**Try it:**
An exact reproduction of all the entries below is required.

=== Section Start ===

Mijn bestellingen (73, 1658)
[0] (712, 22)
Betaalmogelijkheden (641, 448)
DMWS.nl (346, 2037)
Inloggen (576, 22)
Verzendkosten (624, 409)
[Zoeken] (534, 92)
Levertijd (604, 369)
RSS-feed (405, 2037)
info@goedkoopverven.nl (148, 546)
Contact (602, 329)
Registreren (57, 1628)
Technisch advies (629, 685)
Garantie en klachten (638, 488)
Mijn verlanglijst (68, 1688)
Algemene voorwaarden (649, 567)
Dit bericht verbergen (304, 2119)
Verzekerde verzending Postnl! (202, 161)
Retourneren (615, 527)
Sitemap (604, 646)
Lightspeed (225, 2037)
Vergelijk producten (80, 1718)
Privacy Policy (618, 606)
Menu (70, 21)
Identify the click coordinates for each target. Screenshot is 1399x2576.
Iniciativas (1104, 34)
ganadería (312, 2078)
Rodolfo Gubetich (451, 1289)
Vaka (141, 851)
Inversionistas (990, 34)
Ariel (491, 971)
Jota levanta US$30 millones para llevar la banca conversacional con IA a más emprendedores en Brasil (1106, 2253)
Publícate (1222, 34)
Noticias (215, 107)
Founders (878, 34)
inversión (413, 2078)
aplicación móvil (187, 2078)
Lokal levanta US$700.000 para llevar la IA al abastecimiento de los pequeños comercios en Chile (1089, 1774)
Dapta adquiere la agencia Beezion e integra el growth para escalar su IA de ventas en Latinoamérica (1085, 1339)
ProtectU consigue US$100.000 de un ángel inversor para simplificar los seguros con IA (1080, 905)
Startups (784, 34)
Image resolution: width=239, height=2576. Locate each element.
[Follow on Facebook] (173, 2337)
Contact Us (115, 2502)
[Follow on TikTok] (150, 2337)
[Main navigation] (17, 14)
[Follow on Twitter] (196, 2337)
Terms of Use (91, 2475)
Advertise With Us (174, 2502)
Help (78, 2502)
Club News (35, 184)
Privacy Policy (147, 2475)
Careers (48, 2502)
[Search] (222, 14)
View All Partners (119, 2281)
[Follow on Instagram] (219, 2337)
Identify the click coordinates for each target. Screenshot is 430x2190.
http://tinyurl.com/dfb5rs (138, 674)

=== Section End ===

**Task response:**
Mijn bestellingen (73, 1658)
[0] (712, 22)
Betaalmogelijkheden (641, 448)
DMWS.nl (346, 2037)
Inloggen (576, 22)
Verzendkosten (624, 409)
[Zoeken] (534, 92)
Levertijd (604, 369)
RSS-feed (405, 2037)
info@goedkoopverven.nl (148, 546)
Contact (602, 329)
Registreren (57, 1628)
Technisch advies (629, 685)
Garantie en klachten (638, 488)
Mijn verlanglijst (68, 1688)
Algemene voorwaarden (649, 567)
Dit bericht verbergen (304, 2119)
Verzekerde verzending Postnl! (202, 161)
Retourneren (615, 527)
Sitemap (604, 646)
Lightspeed (225, 2037)
Vergelijk producten (80, 1718)
Privacy Policy (618, 606)
Menu (70, 21)
Identify the click coordinates for each target. Screenshot is 1399x2576.
Iniciativas (1104, 34)
ganadería (312, 2078)
Rodolfo Gubetich (451, 1289)
Vaka (141, 851)
Inversionistas (990, 34)
Ariel (491, 971)
Jota levanta US$30 millones para llevar la banca conversacional con IA a más emprendedores en Brasil (1106, 2253)
Publícate (1222, 34)
Noticias (215, 107)
Founders (878, 34)
inversión (413, 2078)
aplicación móvil (187, 2078)
Lokal levanta US$700.000 para llevar la IA al abastecimiento de los pequeños comercios en Chile (1089, 1774)
Dapta adquiere la agencia Beezion e integra el growth para escalar su IA de ventas en Latinoamérica (1085, 1339)
ProtectU consigue US$100.000 de un ángel inversor para simplificar los seguros con IA (1080, 905)
Startups (784, 34)
Image resolution: width=239, height=2576. Locate each element.
[Follow on Facebook] (173, 2337)
Contact Us (115, 2502)
[Follow on TikTok] (150, 2337)
[Main navigation] (17, 14)
[Follow on Twitter] (196, 2337)
Terms of Use (91, 2475)
Advertise With Us (174, 2502)
Help (78, 2502)
Club News (35, 184)
Privacy Policy (147, 2475)
Careers (48, 2502)
[Search] (222, 14)
View All Partners (119, 2281)
[Follow on Instagram] (219, 2337)
Identify the click coordinates for each target. Screenshot is 430x2190.
http://tinyurl.com/dfb5rs (138, 674)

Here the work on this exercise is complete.